Modern insanın sorunu yalnızlık mı?
Geçen hafta insanın serüveni çerçevesinde sanayi devrimi ile yalnızlığın sorun olarak toplumların gündemine girdiğini yazmıştım. Modern yaşam şartları insanı yalnızlığa zorlamaktadır. Bu yazıda önce konu ile ilgili gözlemlerime göre yalnızlığın bazı çeşitlerini, sonrada yalnızlığın hastalık olup olmadığına değineceğim:
Türleri
-Yaşlılık
yalnızlığı: Yaşlı insanlar yalnız kaldıklarını daha sık söylemekteler. Yaşlılık
döneminde bir yalnızlıktan söz edilebilir.
-Derin
arkadaşsızlık: Nüfusun artması, teknolojinin gelişmesi ve iletişimin
kolaylaşması arkadaşlıkların sayı ve yoğunluk olarak dostluğa dönüşmesini aynı
oranda artırmadı. Tam tersine şehir yaşamındaki yüzeysel ilişkiler kişinin
yalnızlık duygusunu artırıyor. Aslında çevrede çok sayıda insan olsa da kişinin
hayatında özel birinin olmayışı, karşılıklı sevginin olmadığı durumlarda yalnızlık
duygusu kaybolmuyor.
-Zorunlu
izolasyonlar: Bu tür yalnızlığa roman kahramanı Robinson Crusoe'nun ki gibi veya
hapishane veya tecrit uygulamaları örnek verilebilir.
-Tepkisel
yalnızlık: Çevresindeki İnsanlara ve gelişen olaylara öfke duyabileceği türden
bir yalnızlıktır. Bir kişinin, sevmediği insanların arasında veya hoşlanmadığı
olaylara tepki duyup kendini geri çekmesi ve içine kapanmasıdır. Uzmanlara göre
bu durumun sürekli olması ve her koşulda sürmesi psikolojik bir bozukluğa
işaret ediyor olabilir.
Normal
Yalnızlık TDK sözlüğünde ‘yalnız olma durumu; kimsesizlik, kimse bulunmama
durumu, ıssızlık; tenhalık şeklinde tanımlanmaktadır. Sözlüklerin tanımladığı
yalnızlık tek başına olmayı ya da bir
insanın kimsesinin olmamasını ifade eder. Örneğin çeşitli nedenlerle tek
başına yaşayan, iş gereği gurbette yalnız kalan ya da arkadaşı olmayan
insanların durumu bu tanıma uyar. Öncelikle uzmanların şu tespitini hatırlayalım: “Yalnızlık hiçbir
ruhsal hastalık ile ilgili olmaksızın her insanın yaşayabileceği bir durumdur.”

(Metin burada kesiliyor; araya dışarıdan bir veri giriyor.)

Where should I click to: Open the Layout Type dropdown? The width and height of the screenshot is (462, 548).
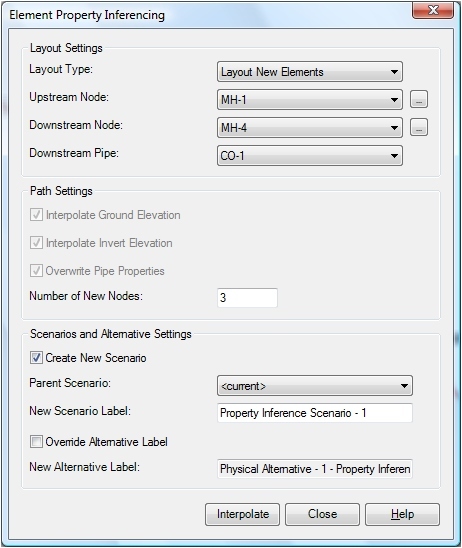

Yani bazı işler veya özel nedenler
dolaysısı ile tek başına durumunu anlatan yalnızlığa “normal”
yalnızlık denebilir.
Ancak sözlüklerin tanımladığı yalnızlık ile ruh sağlığı alanında kullanılan
yalnızlık biraz farklıdır. Bu; “anormal veya hastalık” şeklinde ortaya
çıkan yalnızlık olarak adlandırılabilir.
Uzmanlar (bk. E. Özmen, https://psikoloji-psikiyatri.com/yalnizlik/) bu yalnızlığı şu şekilde açıklamaktadır: “İnsanın
en temel psikolojik gereksinimlerinden olan bağlanma, bağlılık, aidiyet,
birliktelik ve yakınlık gibi hisleri kimseye karşı hissedememesidir. Yalnızlık
hissine genellikle kendini değer verilen, değerli ve değer görmeye layık bir
insan olarak görmeme eşlik eder. Yalnızlık ruhsal hastalığın bir belirtisi
olarak görülebileceği gibi bazen de ruhsal hastalıkları tetikleyebilmektedir.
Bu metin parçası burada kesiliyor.